Extortion attacks on a variety of servers and clients on the network do not appear to exclude Network Attached Storage (NAS), which is common in home and business environments. One of the most well-known vendors in this sector, Taiwan’s QNAP, called its users over the weekend to urgently change certain network settings of the NAS available from the Internet to keep the data stored on it safe.
According to the information, vulnerability to ransomware and brute force attacks can be monitored using one of QNAP’s proprietary software, security advisor running under the QTS operating system – if the scanning process warns that the management interface is using an external IP address via HTTP. Certain system settings must be changed with immediate effect.
QNAP suggests that in this case, both router port forwarding and the NAS UPnP function should be urgently turned off. The manufacturer doesn’t mention other protection methods (port renumbering, using two-step authentication) in the description, nor does it specify exactly which attack users should fear, or whether a fix should be downloaded later.

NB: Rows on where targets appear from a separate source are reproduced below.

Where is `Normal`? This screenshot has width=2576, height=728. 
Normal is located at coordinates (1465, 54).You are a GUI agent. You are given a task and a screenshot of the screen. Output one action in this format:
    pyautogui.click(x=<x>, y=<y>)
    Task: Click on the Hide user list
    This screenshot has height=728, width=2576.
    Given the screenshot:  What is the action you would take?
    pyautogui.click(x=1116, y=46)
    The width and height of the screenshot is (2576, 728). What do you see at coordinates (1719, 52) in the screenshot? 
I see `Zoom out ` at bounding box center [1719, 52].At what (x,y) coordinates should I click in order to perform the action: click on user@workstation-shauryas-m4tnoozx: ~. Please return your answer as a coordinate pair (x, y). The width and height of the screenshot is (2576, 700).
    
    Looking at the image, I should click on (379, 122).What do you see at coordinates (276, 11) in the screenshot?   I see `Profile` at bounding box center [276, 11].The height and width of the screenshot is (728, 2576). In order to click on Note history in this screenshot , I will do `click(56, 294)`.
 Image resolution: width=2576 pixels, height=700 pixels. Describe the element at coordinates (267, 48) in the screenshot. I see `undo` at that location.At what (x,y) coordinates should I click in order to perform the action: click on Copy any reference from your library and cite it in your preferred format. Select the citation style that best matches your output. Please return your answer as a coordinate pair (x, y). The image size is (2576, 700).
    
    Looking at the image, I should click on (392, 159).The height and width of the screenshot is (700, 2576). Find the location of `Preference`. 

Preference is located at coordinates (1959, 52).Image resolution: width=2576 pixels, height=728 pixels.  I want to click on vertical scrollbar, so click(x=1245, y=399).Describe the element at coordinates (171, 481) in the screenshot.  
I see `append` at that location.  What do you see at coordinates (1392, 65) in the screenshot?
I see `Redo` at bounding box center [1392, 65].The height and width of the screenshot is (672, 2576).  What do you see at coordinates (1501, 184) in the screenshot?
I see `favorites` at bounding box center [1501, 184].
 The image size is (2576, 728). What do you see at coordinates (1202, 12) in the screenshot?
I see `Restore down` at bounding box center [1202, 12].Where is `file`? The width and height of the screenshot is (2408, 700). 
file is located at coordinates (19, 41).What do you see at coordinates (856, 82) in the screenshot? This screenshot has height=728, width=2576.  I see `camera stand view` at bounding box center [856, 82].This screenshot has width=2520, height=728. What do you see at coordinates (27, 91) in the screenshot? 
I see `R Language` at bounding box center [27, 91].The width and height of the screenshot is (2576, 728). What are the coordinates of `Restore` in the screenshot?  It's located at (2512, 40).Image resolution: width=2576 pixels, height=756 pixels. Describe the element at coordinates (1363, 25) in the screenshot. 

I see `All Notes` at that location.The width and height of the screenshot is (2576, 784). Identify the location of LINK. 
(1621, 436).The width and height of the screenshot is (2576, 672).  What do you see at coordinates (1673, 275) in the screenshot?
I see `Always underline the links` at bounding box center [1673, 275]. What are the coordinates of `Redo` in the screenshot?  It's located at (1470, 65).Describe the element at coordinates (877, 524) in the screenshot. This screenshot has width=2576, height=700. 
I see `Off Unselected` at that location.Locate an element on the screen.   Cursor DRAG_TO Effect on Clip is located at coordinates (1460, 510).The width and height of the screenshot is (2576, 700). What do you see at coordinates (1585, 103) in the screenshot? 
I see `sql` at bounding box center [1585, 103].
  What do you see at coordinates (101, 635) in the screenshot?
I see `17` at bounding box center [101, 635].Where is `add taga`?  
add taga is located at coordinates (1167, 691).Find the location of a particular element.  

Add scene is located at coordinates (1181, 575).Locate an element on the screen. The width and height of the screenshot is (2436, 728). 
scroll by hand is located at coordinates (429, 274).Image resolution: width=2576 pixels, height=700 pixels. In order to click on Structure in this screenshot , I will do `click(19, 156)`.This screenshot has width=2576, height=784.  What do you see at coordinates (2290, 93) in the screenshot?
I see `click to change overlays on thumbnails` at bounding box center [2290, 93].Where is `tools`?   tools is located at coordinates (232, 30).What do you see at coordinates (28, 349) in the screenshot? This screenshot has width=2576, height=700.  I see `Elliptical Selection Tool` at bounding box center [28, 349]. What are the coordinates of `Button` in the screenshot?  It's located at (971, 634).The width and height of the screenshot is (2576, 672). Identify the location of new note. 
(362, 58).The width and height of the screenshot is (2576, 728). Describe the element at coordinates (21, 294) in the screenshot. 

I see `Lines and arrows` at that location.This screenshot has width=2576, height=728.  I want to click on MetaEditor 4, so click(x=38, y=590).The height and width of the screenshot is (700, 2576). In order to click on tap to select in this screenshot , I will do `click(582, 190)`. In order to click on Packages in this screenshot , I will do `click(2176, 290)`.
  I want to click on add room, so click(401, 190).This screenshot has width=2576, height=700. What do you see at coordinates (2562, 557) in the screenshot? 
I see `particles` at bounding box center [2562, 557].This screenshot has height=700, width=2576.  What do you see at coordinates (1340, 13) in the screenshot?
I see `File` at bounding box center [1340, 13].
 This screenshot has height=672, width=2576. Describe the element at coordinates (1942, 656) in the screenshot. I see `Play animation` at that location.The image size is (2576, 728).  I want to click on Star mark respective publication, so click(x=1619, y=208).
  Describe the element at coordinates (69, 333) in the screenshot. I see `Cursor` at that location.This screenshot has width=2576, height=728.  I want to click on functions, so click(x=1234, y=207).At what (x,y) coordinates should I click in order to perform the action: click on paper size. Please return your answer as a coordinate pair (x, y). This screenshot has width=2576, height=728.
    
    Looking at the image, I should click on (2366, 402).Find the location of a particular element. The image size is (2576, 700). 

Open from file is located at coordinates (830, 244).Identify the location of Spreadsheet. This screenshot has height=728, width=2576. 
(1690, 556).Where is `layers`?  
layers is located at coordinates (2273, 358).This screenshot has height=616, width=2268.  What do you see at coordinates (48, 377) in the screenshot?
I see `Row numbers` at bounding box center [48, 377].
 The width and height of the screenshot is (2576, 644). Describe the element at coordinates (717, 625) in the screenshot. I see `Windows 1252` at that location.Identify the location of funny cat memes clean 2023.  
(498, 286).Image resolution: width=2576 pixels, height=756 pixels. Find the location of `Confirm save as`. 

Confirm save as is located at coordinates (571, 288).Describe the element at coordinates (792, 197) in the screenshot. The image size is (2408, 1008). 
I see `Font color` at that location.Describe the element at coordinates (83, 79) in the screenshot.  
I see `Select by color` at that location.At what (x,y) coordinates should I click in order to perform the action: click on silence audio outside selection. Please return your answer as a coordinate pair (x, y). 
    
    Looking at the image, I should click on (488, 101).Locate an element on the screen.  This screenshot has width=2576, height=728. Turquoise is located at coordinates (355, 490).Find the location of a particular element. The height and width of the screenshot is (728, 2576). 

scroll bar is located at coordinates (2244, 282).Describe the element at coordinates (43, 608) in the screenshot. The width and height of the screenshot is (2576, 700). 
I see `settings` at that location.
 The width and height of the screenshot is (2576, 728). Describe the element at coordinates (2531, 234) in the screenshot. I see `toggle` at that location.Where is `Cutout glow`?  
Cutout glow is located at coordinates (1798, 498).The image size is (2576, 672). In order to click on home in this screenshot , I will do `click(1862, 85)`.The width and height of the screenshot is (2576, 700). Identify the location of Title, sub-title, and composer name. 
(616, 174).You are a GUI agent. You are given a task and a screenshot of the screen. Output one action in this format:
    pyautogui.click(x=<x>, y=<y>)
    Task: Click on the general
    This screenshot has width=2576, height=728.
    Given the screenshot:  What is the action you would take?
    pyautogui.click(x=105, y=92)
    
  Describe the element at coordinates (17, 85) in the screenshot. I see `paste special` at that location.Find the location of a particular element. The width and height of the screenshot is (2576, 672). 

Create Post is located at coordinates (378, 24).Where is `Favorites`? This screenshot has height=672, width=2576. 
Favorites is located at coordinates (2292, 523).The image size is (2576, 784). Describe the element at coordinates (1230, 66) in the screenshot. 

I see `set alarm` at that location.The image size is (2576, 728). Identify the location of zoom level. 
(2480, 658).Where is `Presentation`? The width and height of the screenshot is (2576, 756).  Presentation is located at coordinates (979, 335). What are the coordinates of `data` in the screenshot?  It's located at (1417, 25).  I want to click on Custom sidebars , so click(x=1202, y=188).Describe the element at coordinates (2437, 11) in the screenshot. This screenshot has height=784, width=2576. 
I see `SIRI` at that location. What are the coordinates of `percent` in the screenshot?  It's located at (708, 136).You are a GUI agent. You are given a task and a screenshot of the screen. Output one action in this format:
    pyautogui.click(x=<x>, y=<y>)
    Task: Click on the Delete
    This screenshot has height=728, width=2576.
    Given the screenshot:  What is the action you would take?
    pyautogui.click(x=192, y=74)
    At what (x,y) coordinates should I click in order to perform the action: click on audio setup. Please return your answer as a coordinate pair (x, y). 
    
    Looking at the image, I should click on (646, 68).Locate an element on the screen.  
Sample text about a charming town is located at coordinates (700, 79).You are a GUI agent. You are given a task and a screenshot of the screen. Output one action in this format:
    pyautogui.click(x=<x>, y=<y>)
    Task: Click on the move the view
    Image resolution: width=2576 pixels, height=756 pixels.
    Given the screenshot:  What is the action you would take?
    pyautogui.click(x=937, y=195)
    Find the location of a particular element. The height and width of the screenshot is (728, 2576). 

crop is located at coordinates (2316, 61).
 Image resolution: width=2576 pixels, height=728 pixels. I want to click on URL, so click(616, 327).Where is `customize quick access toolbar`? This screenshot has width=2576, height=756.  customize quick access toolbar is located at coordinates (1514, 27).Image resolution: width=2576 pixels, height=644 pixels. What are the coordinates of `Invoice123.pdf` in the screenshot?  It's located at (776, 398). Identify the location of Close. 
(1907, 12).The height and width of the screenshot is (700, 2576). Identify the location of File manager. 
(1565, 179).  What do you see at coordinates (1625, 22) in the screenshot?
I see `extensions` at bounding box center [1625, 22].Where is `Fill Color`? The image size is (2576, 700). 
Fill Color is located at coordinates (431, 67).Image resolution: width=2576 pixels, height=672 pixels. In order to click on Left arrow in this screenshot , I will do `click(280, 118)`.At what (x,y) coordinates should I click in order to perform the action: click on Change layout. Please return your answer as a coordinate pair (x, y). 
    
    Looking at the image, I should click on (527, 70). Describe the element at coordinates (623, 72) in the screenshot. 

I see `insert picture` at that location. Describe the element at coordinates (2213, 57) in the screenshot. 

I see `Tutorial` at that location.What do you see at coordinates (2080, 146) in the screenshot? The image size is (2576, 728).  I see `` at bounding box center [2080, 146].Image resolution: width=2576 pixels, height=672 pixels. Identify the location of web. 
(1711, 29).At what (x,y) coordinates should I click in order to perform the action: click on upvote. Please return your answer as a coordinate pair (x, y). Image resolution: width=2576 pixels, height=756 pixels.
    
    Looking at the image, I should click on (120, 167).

However, citing user feedback, a BleepingComputer article wrote that this is the return of eChoraix (also known as QNAPcrypt), a ransomware first used in 2019 that specifically attacks QNAP NAS, while others say it has been more significant since Mid-December: Systems are accessed through a Photo Station vulnerability in QNAP Photo Manager.
At least two major attacks linked to eChoraix have been reported in recent years. During a recent series of attacks last May, QNAP required customers to confirm administrator passwords, enable IP access protection to protect the NAS, and use port numbering other than rule 443 and 8080.